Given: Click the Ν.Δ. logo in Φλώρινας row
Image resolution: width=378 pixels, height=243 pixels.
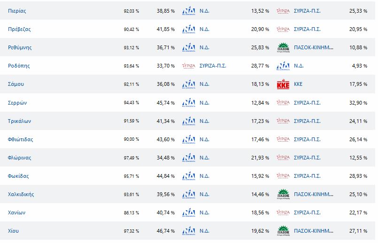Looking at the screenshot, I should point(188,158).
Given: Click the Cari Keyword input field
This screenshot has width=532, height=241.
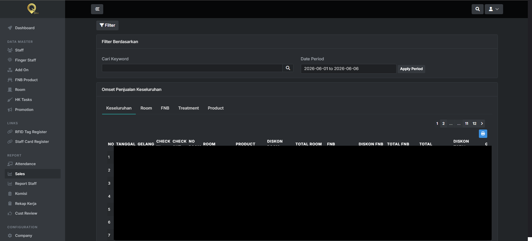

---

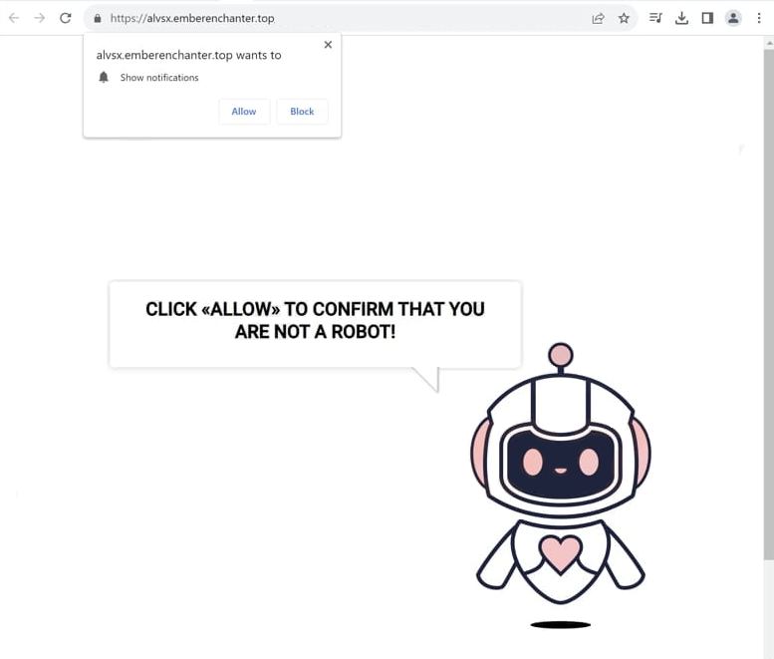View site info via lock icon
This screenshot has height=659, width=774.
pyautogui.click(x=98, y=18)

* * *

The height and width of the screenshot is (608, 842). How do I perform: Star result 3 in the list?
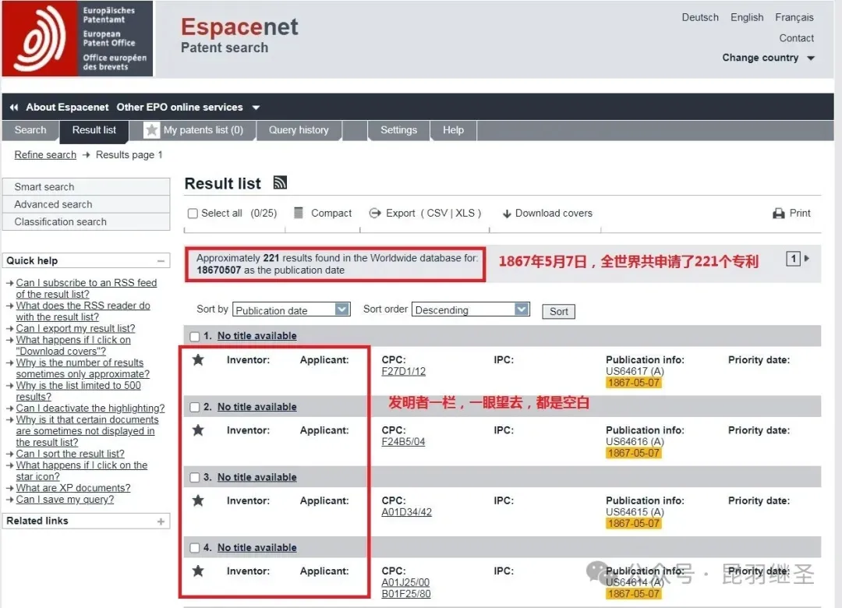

Exercise directions — The material above holds pictures; leave them out and set down exactly the lines from the line with "Given: Click the Ν.Δ. logo in Φλώρινας row" to the line with "This screenshot has width=532, height=241.", both included.

Task solution —
Given: Click the Ν.Δ. logo in Φλώρινας row
Image resolution: width=378 pixels, height=243 pixels.
Looking at the screenshot, I should point(188,158).
Given: Click the Cari Keyword input field
This screenshot has width=532, height=241.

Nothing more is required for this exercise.